Selecting an Insert Strategy

Efficient data ingestion forms the basis of high-performance ClickHouse deployments. Selecting the right insert strategy can dramatically impact throughput, cost, and reliability. This section outlines best practices, tradeoffs, and configuration options to help you make the right decision for your workload.

note

The following assumes you are pushing data to ClickHouse via a client. If you are pulling data into ClickHouse e.g. using built in table functions such as s3 and gcs, we recommend our guide "Optimizing for S3 Insert and Read Performance".

Synchronous inserts by default

By default, inserts into ClickHouse are synchronous. Each insert query immediately creates a storage part on disk, including metadata and indexes.

Use synchronous inserts if you can batch the data client side

If not, see Asynchronous inserts below.

We briefly review ClickHouse's MergeTree insert mechanics below:

Client-side steps

For optimal performance, data must be ① batched, making batch size the first decision.

ClickHouse stores inserted data on disk, ordered by the table's primary key column(s). The second decision is whether to ② pre-sort the data before transmission to the server. If a batch arrives pre-sorted by primary key column(s), ClickHouse can skip the ⑨ sorting step, speeding up ingestion.

If the data to be ingested has no predefined format, the key decision is choosing a format. ClickHouse supports inserting data in over 70 formats. However, when using the ClickHouse command-line client or programming language clients, this choice is often handled automatically. If needed, this automatic selection can also be overridden explicitly.

The next major decision is ④ whether to compress data before transmission to the ClickHouse server. Compression reduces transfer size and improves network efficiency, leading to faster data transfers and lower bandwidth usage, especially for large datasets.

The data is ⑤ transmitted to a ClickHouse network interface—either the native or HTTP interface (which we compare later in this post).

Server-side steps

After ⑥ receiving the data, ClickHouse ⑦ decompresses it if compression was used, then ⑧ parses it from the originally sent format.

Using the values from that formatted data and the target table's DDL statement, ClickHouse ⑨ builds an in-memory block in the MergeTree format, ⑩ sorts rows by the primary key columns if they are not already pre-sorted, ⑪ creates a sparse primary index, ⑫ applies per-column compression, and ⑬ writes the data as a new ⑭ data part to disk.

Batch inserts if synchronous

The above mechanics illustrate a constant overhead regardless of the insert size, making batch size the single most important optimization for ingest throughput. Batching inserts reduce the overhead as a proportion of total insert time and improves processing efficiency.

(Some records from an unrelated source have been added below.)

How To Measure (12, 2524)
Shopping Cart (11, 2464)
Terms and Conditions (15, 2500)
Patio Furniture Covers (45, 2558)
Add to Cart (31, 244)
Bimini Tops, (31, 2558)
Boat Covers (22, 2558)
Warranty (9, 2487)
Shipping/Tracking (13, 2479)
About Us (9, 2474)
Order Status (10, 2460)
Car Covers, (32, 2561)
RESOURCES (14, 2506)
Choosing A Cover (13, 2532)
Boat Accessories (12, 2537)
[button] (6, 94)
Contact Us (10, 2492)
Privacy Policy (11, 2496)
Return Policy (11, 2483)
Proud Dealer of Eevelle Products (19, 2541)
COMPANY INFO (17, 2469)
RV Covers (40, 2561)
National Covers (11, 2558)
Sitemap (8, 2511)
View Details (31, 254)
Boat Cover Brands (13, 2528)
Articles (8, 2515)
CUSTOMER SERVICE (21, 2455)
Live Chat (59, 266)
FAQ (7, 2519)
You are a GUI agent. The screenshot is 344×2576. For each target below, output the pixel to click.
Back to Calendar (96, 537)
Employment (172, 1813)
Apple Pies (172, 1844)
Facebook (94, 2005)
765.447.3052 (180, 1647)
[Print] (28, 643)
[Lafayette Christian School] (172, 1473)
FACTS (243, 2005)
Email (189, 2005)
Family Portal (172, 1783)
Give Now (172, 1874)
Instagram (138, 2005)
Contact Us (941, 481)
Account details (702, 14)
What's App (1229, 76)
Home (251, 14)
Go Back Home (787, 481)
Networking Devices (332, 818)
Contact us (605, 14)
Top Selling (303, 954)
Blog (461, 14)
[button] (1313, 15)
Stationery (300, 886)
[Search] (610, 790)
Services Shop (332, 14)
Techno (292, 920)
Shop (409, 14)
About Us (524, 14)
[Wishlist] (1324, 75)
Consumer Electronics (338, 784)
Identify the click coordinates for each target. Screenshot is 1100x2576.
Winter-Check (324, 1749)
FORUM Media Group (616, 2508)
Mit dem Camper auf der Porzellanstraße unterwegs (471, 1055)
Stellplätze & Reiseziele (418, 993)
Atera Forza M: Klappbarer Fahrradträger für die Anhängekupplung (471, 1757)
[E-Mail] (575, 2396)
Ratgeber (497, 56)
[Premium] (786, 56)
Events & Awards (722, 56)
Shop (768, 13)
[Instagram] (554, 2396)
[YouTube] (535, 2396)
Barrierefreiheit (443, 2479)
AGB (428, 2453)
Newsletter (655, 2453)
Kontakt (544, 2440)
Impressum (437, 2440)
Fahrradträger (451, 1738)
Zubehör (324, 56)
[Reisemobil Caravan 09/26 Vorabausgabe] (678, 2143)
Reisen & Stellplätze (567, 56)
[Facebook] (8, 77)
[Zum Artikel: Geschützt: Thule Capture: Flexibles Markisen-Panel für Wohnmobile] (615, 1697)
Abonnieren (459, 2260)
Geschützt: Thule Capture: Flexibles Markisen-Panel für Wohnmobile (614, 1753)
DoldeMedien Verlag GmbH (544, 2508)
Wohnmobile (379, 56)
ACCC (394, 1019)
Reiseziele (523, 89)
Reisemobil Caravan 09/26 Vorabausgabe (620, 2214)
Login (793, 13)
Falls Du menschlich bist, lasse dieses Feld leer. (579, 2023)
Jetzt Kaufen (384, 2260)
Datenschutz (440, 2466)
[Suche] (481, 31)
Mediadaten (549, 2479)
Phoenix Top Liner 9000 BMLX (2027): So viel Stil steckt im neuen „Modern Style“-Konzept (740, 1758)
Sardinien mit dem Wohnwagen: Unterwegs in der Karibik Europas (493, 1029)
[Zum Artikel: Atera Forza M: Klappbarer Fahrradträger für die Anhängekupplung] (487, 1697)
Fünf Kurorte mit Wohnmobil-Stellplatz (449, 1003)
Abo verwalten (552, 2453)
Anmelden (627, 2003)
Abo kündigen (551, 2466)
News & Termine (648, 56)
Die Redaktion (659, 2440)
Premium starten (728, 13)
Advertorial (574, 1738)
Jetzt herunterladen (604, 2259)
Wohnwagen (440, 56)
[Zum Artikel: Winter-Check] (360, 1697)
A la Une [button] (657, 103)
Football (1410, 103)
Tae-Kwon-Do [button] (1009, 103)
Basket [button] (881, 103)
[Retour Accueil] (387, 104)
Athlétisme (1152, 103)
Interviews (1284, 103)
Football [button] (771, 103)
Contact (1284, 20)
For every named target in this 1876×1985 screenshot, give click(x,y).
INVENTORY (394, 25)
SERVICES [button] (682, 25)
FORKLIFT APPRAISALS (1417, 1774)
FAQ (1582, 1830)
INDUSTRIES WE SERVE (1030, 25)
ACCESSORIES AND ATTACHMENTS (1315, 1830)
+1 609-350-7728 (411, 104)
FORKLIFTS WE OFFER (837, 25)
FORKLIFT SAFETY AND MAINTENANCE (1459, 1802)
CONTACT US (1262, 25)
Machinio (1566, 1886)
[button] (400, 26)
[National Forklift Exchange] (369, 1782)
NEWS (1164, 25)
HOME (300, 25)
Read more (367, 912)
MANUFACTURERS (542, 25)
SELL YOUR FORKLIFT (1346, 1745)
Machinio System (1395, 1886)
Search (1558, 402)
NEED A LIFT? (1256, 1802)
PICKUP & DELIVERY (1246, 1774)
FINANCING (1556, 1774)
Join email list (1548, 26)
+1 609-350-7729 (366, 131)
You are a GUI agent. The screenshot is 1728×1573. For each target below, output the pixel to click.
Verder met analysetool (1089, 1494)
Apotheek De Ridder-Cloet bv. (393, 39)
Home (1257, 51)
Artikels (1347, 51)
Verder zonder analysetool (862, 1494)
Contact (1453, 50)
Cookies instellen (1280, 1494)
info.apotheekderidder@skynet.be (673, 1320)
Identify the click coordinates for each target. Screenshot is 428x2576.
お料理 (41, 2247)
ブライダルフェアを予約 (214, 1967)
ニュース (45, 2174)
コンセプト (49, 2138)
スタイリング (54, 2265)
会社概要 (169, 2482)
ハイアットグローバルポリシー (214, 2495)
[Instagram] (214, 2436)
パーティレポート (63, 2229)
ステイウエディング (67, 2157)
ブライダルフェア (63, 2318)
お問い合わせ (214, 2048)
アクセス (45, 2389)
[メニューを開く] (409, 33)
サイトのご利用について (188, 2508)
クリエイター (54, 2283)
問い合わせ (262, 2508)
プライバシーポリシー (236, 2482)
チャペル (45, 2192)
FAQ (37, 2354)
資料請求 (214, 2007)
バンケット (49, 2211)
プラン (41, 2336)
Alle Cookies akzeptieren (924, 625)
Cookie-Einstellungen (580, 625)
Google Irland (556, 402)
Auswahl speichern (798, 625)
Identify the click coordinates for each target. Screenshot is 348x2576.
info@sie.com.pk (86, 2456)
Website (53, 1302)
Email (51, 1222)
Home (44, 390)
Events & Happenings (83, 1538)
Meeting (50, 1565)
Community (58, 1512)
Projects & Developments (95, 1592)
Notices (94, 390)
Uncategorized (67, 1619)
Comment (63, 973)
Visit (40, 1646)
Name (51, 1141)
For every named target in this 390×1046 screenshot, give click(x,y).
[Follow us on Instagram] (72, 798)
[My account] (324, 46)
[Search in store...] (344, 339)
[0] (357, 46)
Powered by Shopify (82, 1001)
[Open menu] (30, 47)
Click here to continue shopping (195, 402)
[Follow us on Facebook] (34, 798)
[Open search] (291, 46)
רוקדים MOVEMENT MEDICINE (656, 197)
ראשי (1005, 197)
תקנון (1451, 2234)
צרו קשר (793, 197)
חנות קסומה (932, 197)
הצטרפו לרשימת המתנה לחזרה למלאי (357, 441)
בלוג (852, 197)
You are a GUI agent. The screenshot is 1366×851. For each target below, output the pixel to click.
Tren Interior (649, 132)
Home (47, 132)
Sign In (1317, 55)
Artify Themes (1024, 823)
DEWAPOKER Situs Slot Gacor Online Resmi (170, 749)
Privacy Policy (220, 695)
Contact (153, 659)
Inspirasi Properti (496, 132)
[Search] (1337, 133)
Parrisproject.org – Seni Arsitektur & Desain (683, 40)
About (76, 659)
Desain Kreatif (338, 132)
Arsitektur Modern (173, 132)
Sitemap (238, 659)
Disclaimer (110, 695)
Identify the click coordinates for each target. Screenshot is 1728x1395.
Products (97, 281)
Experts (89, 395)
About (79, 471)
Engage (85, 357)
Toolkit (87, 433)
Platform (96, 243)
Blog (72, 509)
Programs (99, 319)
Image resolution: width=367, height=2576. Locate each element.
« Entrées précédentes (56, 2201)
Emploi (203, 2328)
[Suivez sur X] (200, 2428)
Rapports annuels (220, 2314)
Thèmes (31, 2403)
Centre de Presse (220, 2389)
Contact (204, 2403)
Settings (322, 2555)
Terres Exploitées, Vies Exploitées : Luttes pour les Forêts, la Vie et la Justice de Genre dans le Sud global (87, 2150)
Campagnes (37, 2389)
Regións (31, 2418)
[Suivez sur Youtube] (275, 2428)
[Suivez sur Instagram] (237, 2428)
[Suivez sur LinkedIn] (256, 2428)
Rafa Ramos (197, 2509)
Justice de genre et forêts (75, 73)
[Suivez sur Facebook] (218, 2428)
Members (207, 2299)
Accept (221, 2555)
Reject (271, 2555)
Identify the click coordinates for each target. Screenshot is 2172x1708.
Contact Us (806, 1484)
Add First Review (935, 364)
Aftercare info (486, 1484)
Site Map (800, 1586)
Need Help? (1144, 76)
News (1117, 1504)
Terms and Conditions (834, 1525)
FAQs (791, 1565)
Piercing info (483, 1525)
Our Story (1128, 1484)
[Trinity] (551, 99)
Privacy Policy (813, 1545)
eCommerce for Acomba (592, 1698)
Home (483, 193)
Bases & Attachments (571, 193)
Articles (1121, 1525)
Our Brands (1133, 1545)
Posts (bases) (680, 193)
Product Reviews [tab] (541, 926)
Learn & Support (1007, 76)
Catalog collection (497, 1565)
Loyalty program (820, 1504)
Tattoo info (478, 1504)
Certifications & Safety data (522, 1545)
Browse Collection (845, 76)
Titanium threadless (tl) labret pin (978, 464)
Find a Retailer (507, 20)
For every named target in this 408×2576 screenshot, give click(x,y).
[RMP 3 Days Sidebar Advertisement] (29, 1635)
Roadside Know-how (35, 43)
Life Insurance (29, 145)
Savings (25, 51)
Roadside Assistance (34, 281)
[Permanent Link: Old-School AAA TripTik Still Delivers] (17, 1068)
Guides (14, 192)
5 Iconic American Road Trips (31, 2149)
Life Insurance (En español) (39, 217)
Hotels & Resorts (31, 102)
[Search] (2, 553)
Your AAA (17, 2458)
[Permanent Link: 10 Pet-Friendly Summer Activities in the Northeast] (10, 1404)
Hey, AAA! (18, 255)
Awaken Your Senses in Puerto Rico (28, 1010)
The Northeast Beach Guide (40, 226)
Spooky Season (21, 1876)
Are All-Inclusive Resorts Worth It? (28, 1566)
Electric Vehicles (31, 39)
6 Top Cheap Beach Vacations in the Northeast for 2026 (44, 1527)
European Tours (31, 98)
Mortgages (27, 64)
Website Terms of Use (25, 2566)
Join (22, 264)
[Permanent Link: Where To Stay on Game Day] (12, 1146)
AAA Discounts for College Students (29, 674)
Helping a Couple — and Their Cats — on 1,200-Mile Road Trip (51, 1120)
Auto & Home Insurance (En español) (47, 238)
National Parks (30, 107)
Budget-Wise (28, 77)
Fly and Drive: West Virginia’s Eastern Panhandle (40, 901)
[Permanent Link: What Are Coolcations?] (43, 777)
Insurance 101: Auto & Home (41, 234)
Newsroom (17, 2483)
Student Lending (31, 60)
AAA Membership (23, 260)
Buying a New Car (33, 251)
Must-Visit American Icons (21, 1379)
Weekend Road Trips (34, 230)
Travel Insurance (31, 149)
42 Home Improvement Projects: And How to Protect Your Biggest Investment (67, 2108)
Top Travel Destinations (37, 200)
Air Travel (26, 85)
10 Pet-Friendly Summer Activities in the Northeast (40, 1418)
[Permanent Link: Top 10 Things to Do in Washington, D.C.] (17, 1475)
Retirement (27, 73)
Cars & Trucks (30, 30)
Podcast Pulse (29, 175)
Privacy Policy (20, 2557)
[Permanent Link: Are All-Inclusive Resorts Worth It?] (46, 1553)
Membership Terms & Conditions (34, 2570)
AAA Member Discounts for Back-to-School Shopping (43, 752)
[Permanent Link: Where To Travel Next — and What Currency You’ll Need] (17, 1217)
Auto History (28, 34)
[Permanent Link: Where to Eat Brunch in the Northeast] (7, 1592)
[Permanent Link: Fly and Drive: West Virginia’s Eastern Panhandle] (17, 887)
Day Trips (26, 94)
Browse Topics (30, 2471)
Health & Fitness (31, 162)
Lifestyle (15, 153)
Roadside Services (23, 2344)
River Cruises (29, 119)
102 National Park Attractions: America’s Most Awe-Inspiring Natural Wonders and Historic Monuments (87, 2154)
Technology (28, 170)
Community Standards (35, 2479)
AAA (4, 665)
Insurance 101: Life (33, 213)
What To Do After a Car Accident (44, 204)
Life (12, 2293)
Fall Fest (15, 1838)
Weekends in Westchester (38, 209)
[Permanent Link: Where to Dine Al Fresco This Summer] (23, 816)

We recommend inserting data in batches of at least 1,000 rows, and ideally between 10,000–100,000 rows. Fewer, larger inserts reduce the number of parts written, minimize merge load, and lower overall system resource usage.

For a synchronous insert strategy to be effective this client-side batching is required.

If you're unable to batch data client-side, ClickHouse supports asynchronous inserts that shift batching to the server (see).

tip

Regardless of the size of your inserts, we recommend keeping the number of insert queries around one insert query per second. The reason for that recommendation is that the created parts are merged to larger parts in the background (in order to optimize your data for read queries), and sending too many insert queries per second can lead to situations where the background merging can't keep up with the number of new parts. However, you can use a higher rate of insert queries per second when you use asynchronous inserts (see asynchronous inserts).

Ensure idempotent retries

Synchronous inserts are also idempotent. When using MergeTree engines, ClickHouse will deduplicate inserts by default. This protects against ambiguous failure cases, such as:

  • The insert succeeded but the client never received an acknowledgment due to a network interruption.
  • The insert failed server-side and timed out.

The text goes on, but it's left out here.